Association canadienne des professeures et professeurs d'université

 

Politiques de l'ACPPU

Énoncé de principes sur l’inconduite en recherche

L’inconduite en recherche s’entend d’un manquement grave à la bonne pratique de la recherche, comprenant, sans en exclure d’autres, la falsification, la fabrication et le plagiat, qu’il soit intentionnel ou qu’il résulte de négligence grave dans la planification, la conduite ou l’obligation de rendre compte en matière de recherche.

Chaque établissement postsecondaire devrait avoir négocié des procédures sur le traitement d’allégations d'inconduite en recherche. Ces procédures devraient comprendre le droit au recours à la procédure de griefs dans la convention collective.

Quiconque est accusé d’inconduite en recherche devrait avoir droit à une audience complète, juste et neutre et avoir accès, dès le début d’une enquête, à toutes les accusations ainsi qu’à la preuve afférente. Ces procédures devraient également veiller à ce que les personnes qui soulèvent des questions, de manière responsable et de bonne foi, sur le manque d’honnêteté soient traitées équitablement et que les personnes dont les résultats de recherche ou les travaux écrits ont fait l’objet de plagiat ou d’autres préjudices à cause de l’inconduite en recherche obtiennent justice.

Les règlements de l’établissement régissant l'inconduite en recherche devraient être négociés avec l’association du personnel académique.

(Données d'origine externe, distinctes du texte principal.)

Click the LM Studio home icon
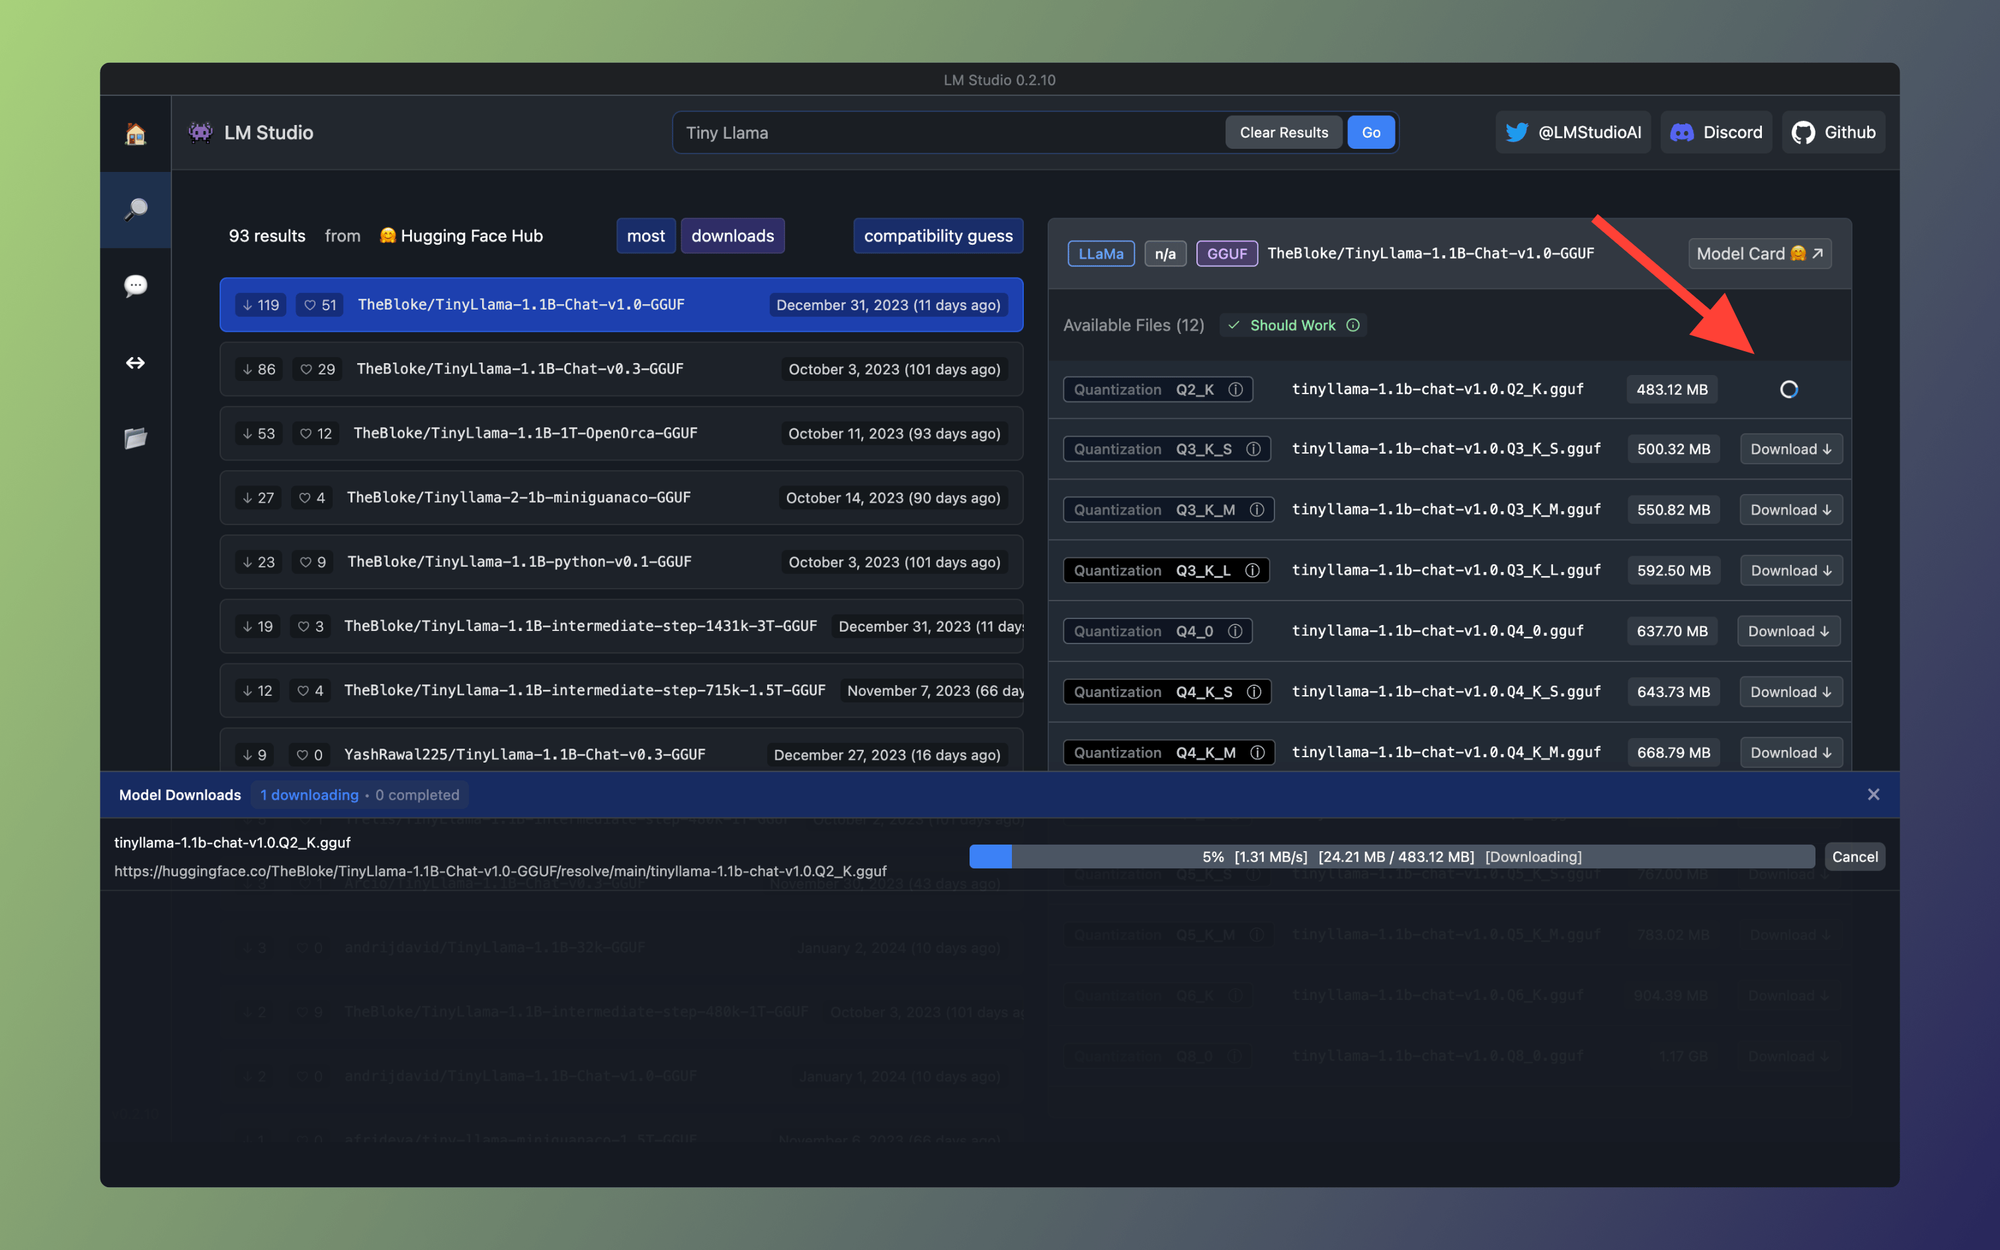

La politique devrait prévoir une enquête juste, judicieuse, sous couvert confidentiel et prompte sur les accusations portées par l'administration de l’établissement afin de déterminer si l'affaire justifie une poursuite formelle. Il devrait être garanti également que les membres du personnel académique accusés, ainsi que leur association, soient informés le plus rapidement possible des allégations dont ils font l'objet et qu’ils soient avertis de leur droit de consulter l'association de personnel académique ou un avocat avant de donner suite aux accusations. Les résultats de toute enquête susceptible d’être menée devraient être communiqués au membre concerné et à l’association du personnel académique. Si l'administration de l’établissement décide que les accusations sont valables ou que des mesures disciplinaires s'imposent, lesdites accusations ou mesures disciplinaires devraient être assujetties à la procédure de griefs de la convention collective1. Dans le cadre de la procédure d’arbitrage, toute enquête résultant de l’audience disciplinaire devrait faire l’objet d’une audience de novo.

Si l'administration de l’établissement désire s'en remettre aux accusations, au témoignage ou à la preuve de particuliers, les personnes en cause devraient être identifiées et être disponibles pour un contre-interrogatoire. Le panel d'arbitrage a le pouvoir de décider de la validité de la plainte et de déterminer la sanction appropriée. L'administration de l’établissement devrait protéger les témoins de représailles.

Approuvé par le Conseil de l'ACPPU, novembre 2010.

Note
1. Voir Clause modèle sur la fraude et l’inconduite dans la recherche et les activités intellectuelles, ACPPU.